The outlook for global growth in 2019 has dimmed for the first time, according to Reuters polls of economists who said the US-China trade war and tightening financial conditions would trigger the next downturn.
At the start of 2018, optimism about a robust global economic outlook was almost unanimous among respondents.
But Reuters polls of more than 500 economists taken this month showed a downgrade to the outlook for 18 of 44 economies polled, with 23 unchanged.

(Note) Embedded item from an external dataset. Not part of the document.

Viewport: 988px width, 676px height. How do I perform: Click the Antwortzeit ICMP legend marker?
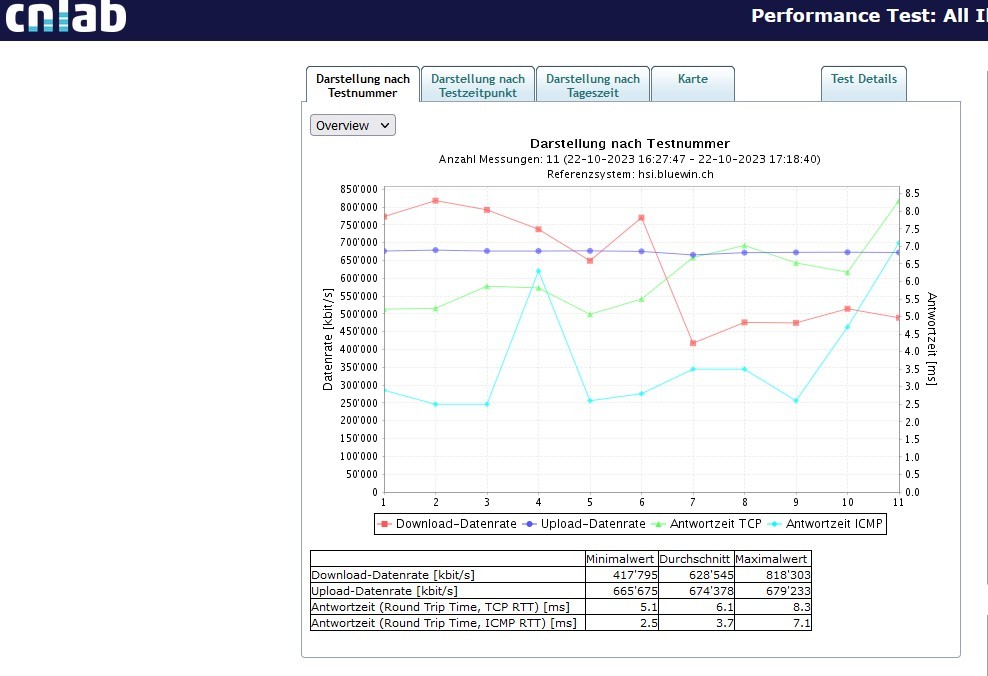click(776, 523)
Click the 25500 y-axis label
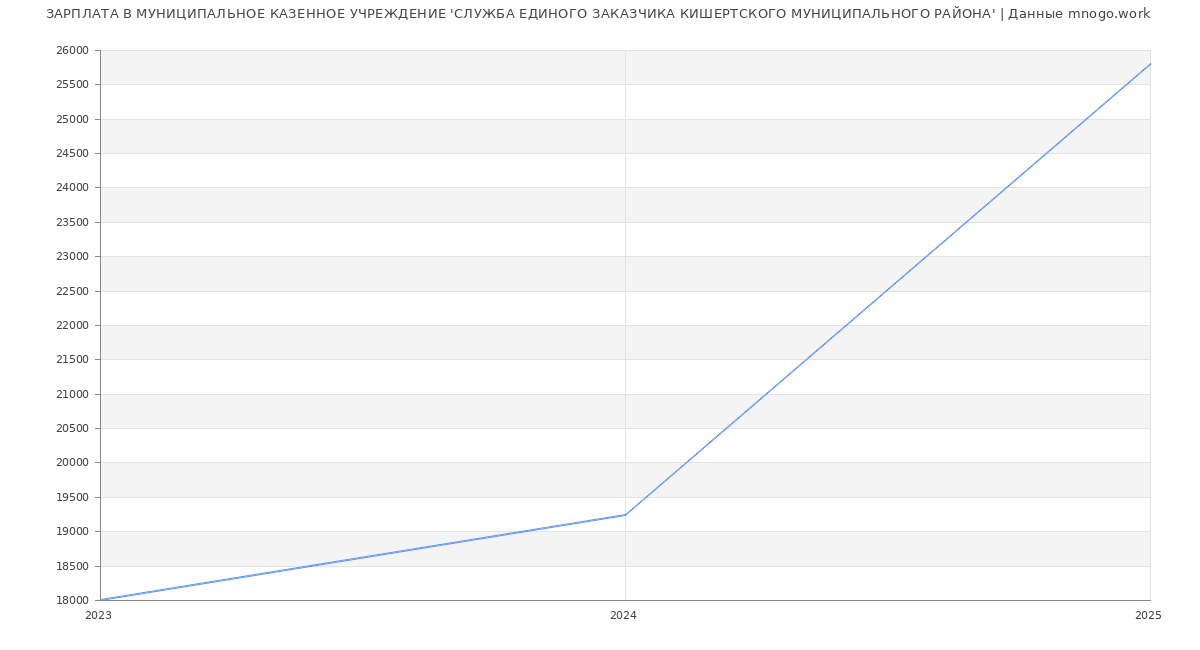This screenshot has height=650, width=1200. (x=73, y=85)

Only three were marginally upgraded.
While risks from trade protectionism have been consistently highlighted by Reuters polls since January last year, the latest indicated that growth in about 70% of 44 economies surveyed has already peaked.
The latest shift in growth expectations comes on the heels of a deep sell-off in financial markets, especially emerging ones, largely driven by trade concerns.
A majority out of nearly 150 economists said the top two triggers for the next global downturn were a further escalation of US-Sino trade tensions, and tightening in financial conditions driven by a deep sell-off in global equities or a rapid rise in government bond yields.
US President Donald Trump's administration threatened duties on $267 billion of Chinese goods on top of tariffs already levied on $250 billion previously - amounting to almost all imports. Beijing retaliated.
A majority of economists covering the US economy who were asked an additional question said US economic policy towards China over the next few years would become more confrontational.
Along with faster-than-expected increases in US interest rates compared to the previous poll, that points to a substantial slowdown in the US economy by late next year, even as it remains the current major driver of global growth.
But only a slim majority expect US wage growth to pick up meaningfully before the next recession.
While global growth this year will hold strong, unchanged at July's 3.8% prediction, the consensus for 2019 was 3.6%, a cut for the first time since polling began for that period in July 2017.
That was also lower than the International Monetary Fund's recent 2019 projection of 3.7%.